◆ **Data to examine**
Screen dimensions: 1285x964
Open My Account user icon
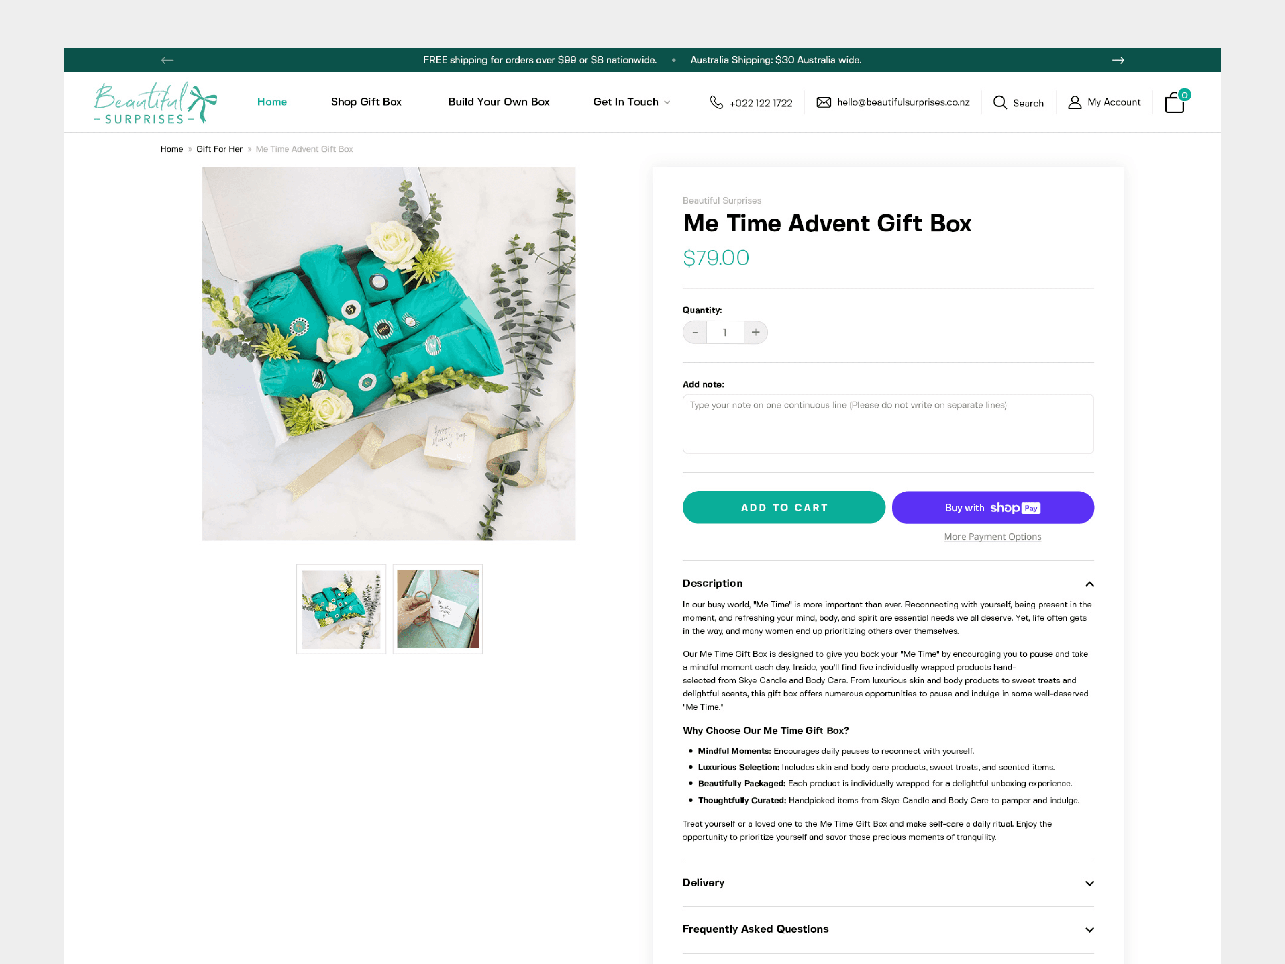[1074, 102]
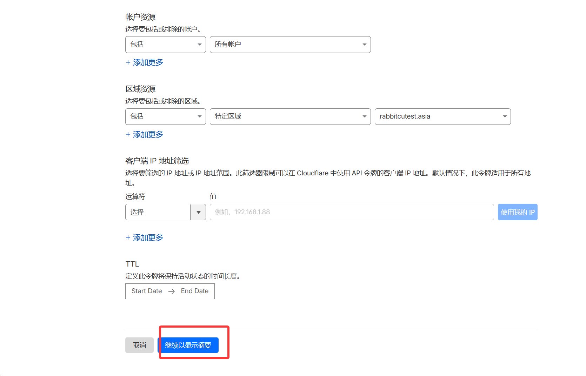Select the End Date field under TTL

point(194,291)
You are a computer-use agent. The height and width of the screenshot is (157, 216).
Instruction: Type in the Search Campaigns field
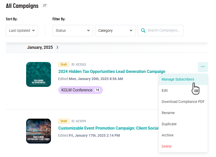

◆ **Requirement**
When you reach a picture, pass over it; write out all other material exactly.

◆ **Result**
Screen dimensions: 1285x964
Open My Account user icon
[1074, 102]
Select the End Date field under TTL

point(194,291)
You are a computer-use agent. The height and width of the screenshot is (157, 216).
Instruction: Type in the Search Campaigns field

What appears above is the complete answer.